→ Problem requirements
Start at the line with "The height and width of the screenshot is (1107, 1489)." and print every line through the end of the material below. Keep it exact and free of pictures.

→ Record extracts
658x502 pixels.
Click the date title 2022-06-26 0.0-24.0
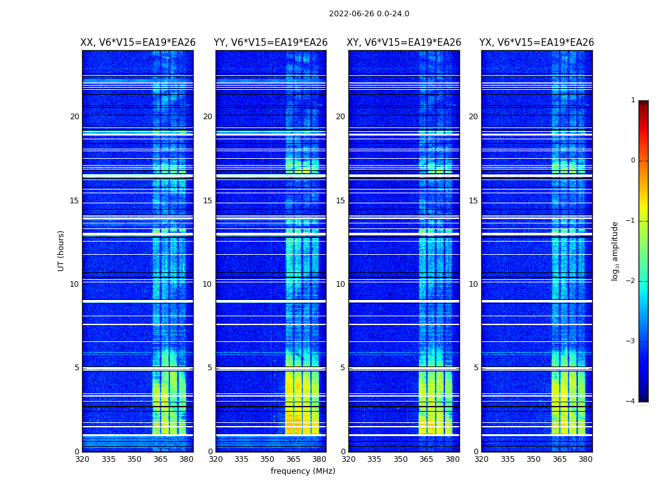tap(369, 14)
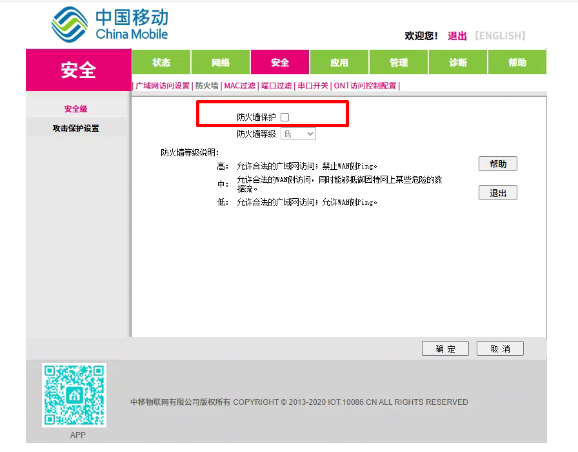The width and height of the screenshot is (578, 452).
Task: Click the APP QR code image
Action: 74,395
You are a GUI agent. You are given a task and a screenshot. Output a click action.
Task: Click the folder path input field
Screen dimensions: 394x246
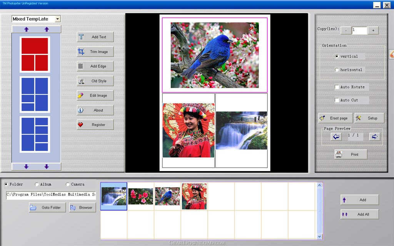tap(51, 194)
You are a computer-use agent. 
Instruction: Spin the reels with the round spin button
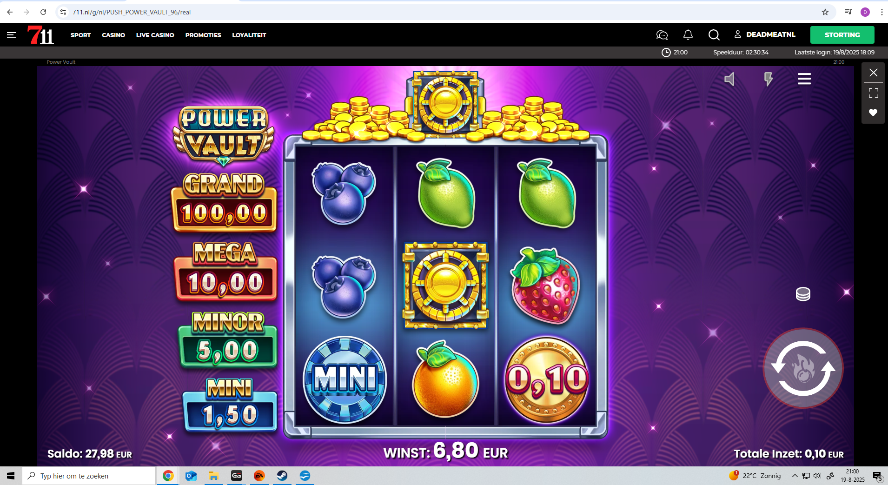(803, 368)
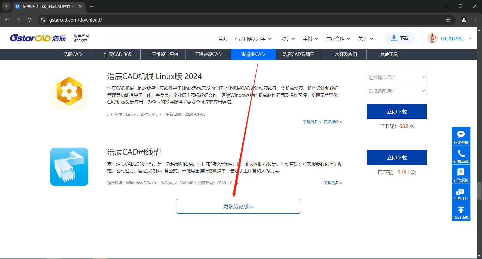Viewport: 482px width, 259px height.
Task: Switch to the 浩辰CAD看图王 tab
Action: (298, 54)
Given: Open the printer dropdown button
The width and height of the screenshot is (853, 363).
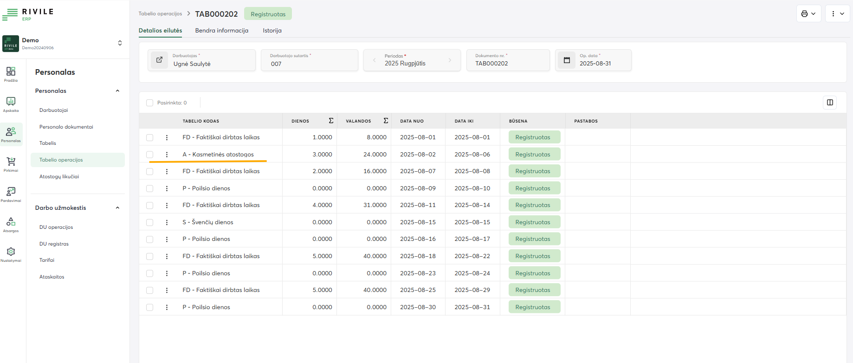Looking at the screenshot, I should coord(808,14).
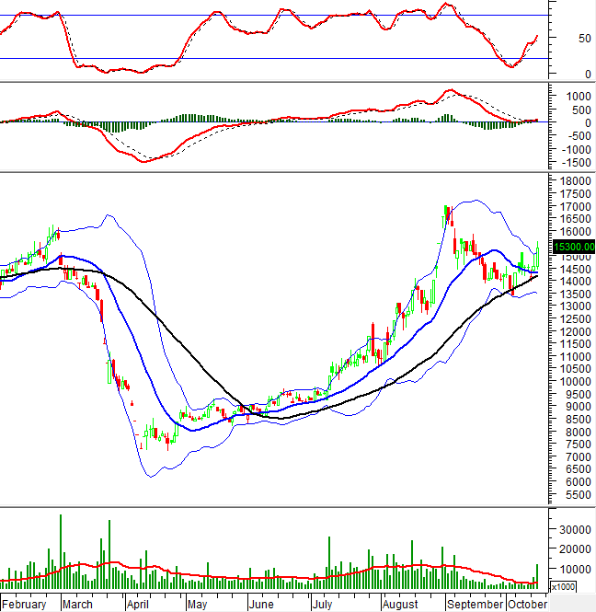Click the 15300.00 current price label
Viewport: 596px width, 612px height.
(570, 247)
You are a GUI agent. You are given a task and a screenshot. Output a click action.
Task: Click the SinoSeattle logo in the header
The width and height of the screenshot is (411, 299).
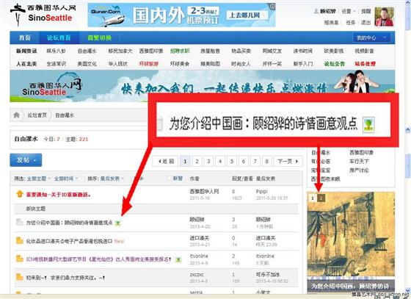[43, 15]
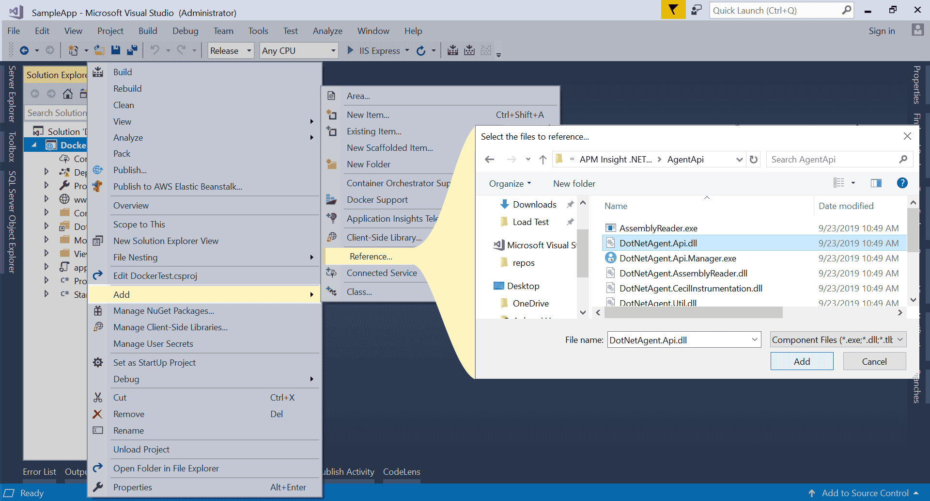Viewport: 930px width, 501px height.
Task: Click the feedback notification flag icon
Action: point(673,10)
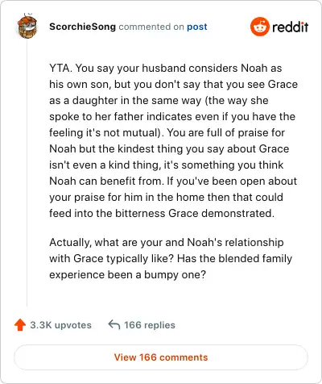The height and width of the screenshot is (384, 322).
Task: Click the 3.3K upvotes count
Action: tap(60, 325)
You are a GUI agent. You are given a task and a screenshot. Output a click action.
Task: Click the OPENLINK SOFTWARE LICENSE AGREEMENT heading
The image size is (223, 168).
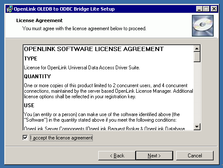94,49
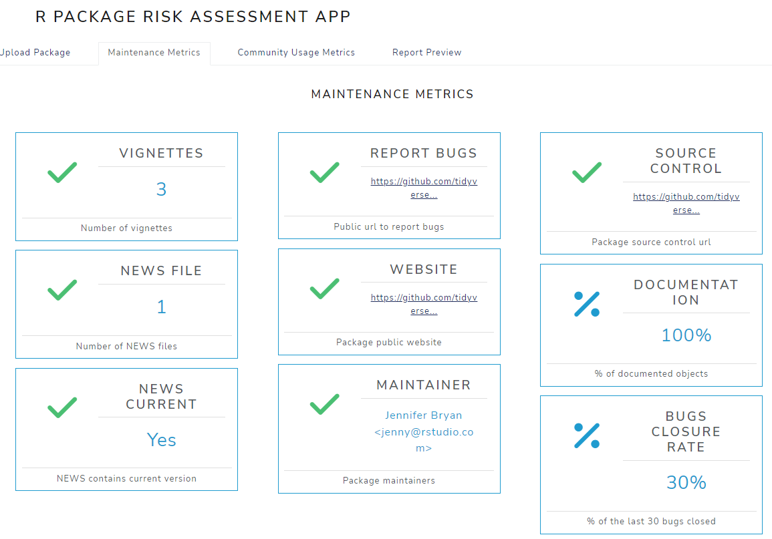The image size is (772, 539).
Task: Click the checkmark icon beside News File
Action: [x=62, y=290]
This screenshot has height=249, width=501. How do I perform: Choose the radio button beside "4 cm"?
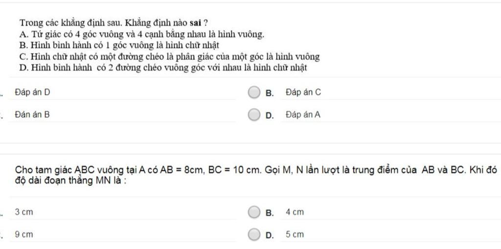(x=254, y=212)
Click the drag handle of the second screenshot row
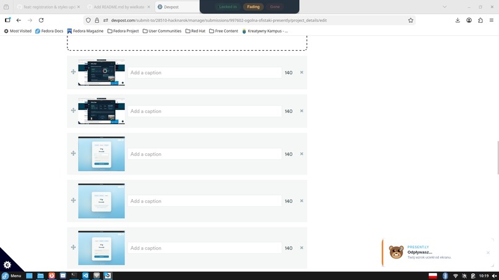 73,110
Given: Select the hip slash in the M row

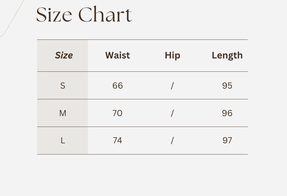Looking at the screenshot, I should click(172, 113).
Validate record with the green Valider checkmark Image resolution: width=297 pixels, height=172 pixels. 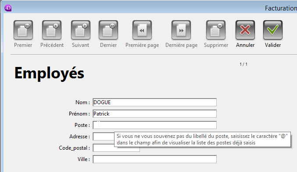tap(273, 30)
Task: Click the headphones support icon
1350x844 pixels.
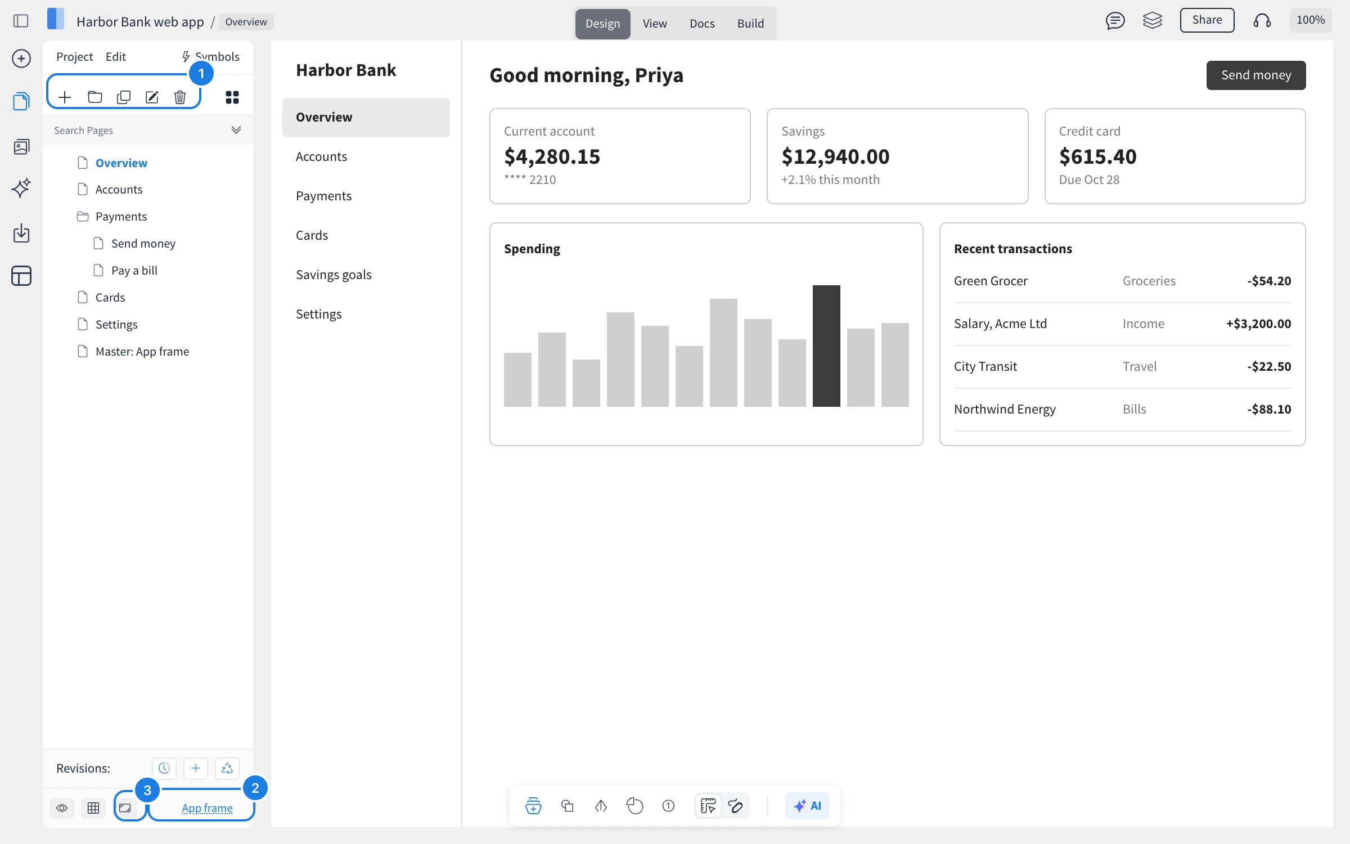Action: 1262,21
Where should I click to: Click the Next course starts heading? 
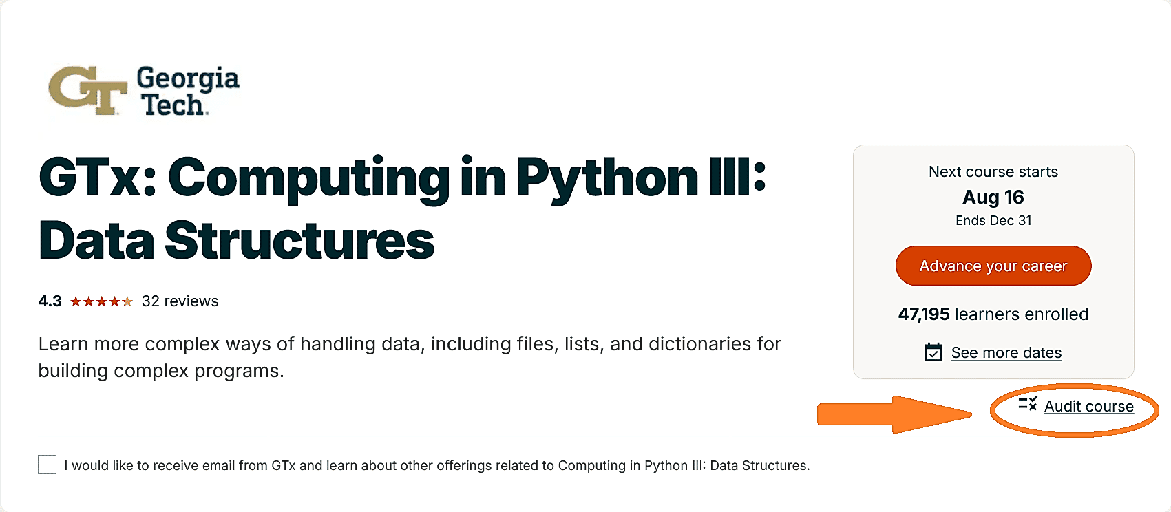pyautogui.click(x=993, y=172)
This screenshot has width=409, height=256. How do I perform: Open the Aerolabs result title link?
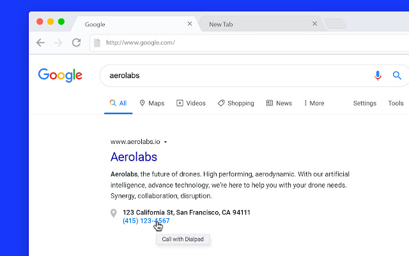[x=134, y=157]
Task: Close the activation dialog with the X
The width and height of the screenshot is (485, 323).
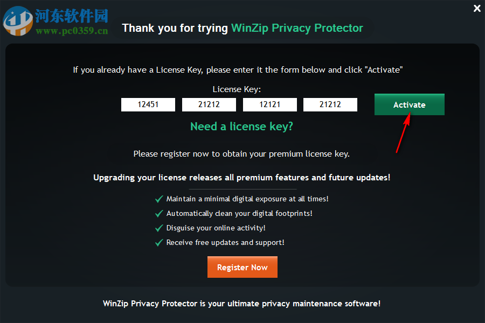Action: [x=476, y=9]
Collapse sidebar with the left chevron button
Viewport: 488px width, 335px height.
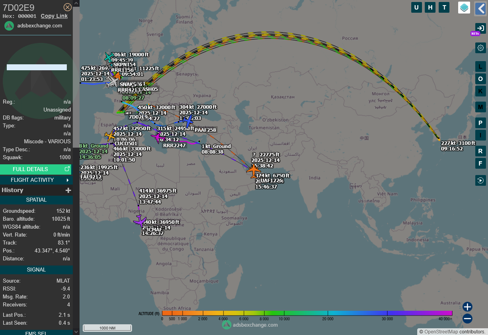[x=480, y=8]
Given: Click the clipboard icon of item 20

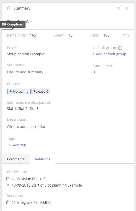Looking at the screenshot, I should 8,203.
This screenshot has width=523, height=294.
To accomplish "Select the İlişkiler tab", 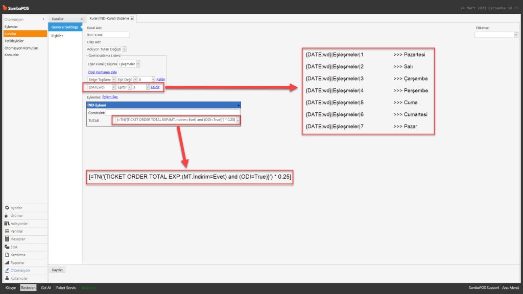I will [x=57, y=36].
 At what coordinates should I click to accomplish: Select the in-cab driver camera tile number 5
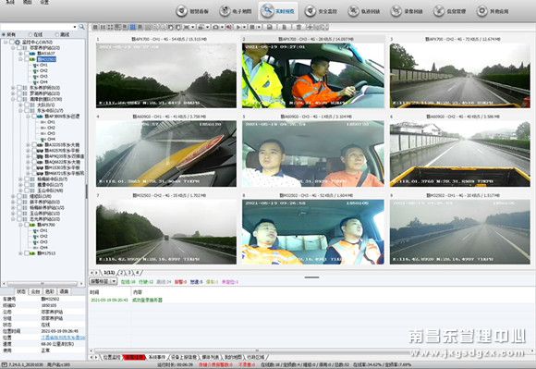pyautogui.click(x=312, y=154)

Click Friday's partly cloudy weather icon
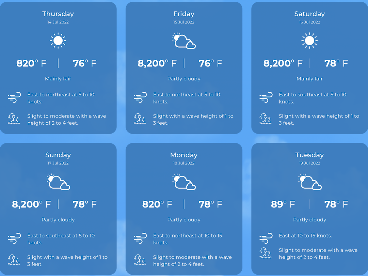click(184, 41)
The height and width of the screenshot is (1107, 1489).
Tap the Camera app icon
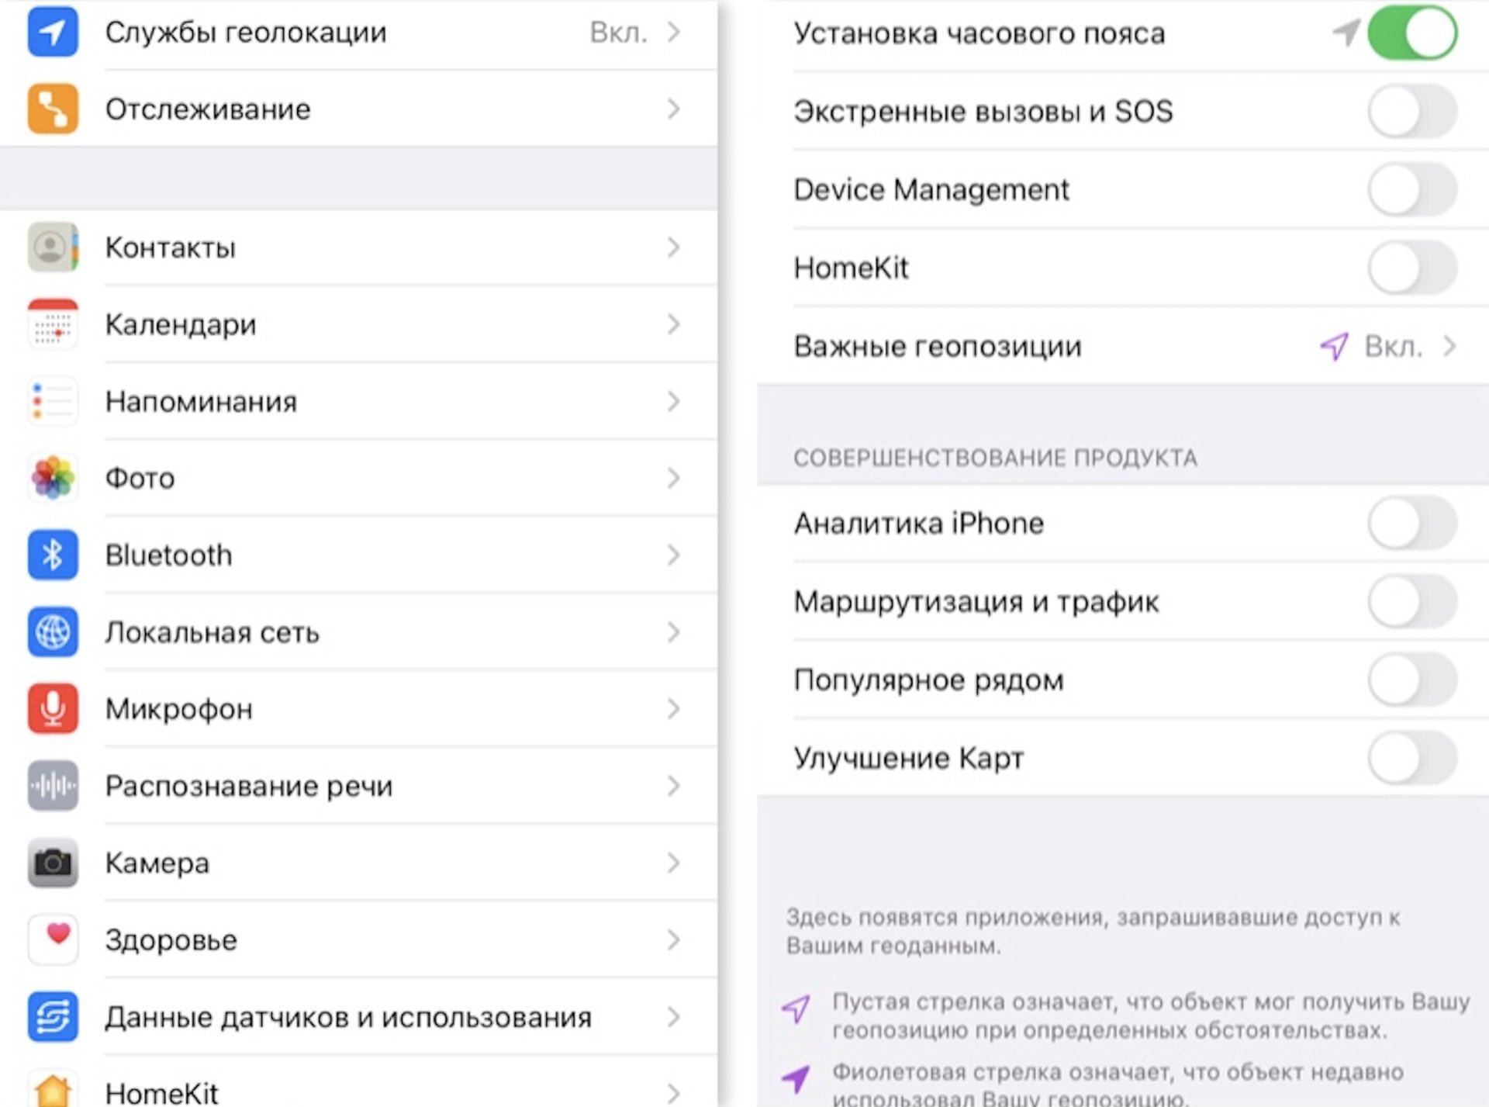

→ Exercise answer
The height and width of the screenshot is (1107, 1489).
Tap the Camera app icon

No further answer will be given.